▸ Exercise directions: Would you please output the lines of the data below from the one containing "1126x659 pixels. How" to the end, exactly and with nothing added?

▸ Excerpted records:
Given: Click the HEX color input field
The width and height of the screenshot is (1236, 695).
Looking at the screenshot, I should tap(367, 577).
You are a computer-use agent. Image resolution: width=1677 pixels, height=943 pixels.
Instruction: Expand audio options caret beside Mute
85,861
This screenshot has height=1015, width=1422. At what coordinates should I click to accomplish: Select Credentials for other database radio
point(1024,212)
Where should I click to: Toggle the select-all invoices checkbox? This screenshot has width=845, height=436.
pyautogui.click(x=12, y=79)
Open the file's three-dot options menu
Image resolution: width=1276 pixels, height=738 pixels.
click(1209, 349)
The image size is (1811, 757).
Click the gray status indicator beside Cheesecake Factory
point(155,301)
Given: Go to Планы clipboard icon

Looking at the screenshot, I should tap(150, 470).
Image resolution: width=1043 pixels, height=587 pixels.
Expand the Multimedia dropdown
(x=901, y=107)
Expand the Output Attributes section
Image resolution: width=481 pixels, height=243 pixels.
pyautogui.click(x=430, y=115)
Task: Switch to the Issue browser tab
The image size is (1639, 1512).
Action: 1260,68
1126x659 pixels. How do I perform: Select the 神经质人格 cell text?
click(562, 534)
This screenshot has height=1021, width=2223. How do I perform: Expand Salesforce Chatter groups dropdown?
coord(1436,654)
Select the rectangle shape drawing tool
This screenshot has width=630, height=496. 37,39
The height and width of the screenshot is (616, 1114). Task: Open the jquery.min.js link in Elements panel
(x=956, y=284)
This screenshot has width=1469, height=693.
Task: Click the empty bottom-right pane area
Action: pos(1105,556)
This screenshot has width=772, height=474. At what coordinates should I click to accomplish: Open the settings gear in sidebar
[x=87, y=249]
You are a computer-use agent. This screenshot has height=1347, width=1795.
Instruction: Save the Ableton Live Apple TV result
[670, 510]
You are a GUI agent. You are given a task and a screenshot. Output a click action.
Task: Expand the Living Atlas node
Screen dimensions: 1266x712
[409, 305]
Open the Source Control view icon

▸ Solution below:
1126x659 pixels. How do I perform: Select the 神经质人格 cell text?
click(562, 534)
This screenshot has height=1021, width=2223. How do I perform: Expand Salesforce Chatter groups dropdown?
coord(1436,654)
Select the rectangle shape drawing tool
This screenshot has width=630, height=496. 37,39
The height and width of the screenshot is (616, 1114). Task: Open the jquery.min.js link in Elements panel
(x=956, y=284)
This screenshot has width=1469, height=693.
Task: Click the empty bottom-right pane area
Action: pos(1105,556)
This screenshot has width=772, height=474. At what coordinates should I click to accomplish: Open the settings gear in sidebar
[x=87, y=249]
You are a computer-use agent. This screenshot has height=1347, width=1795.
Instruction: Save the Ableton Live Apple TV result
[670, 510]
You are a GUI agent. You are given a task and a screenshot. Output a click action.
Task: Expand the Living Atlas node
Screen dimensions: 1266x712
[409, 305]
Open the Source Control view icon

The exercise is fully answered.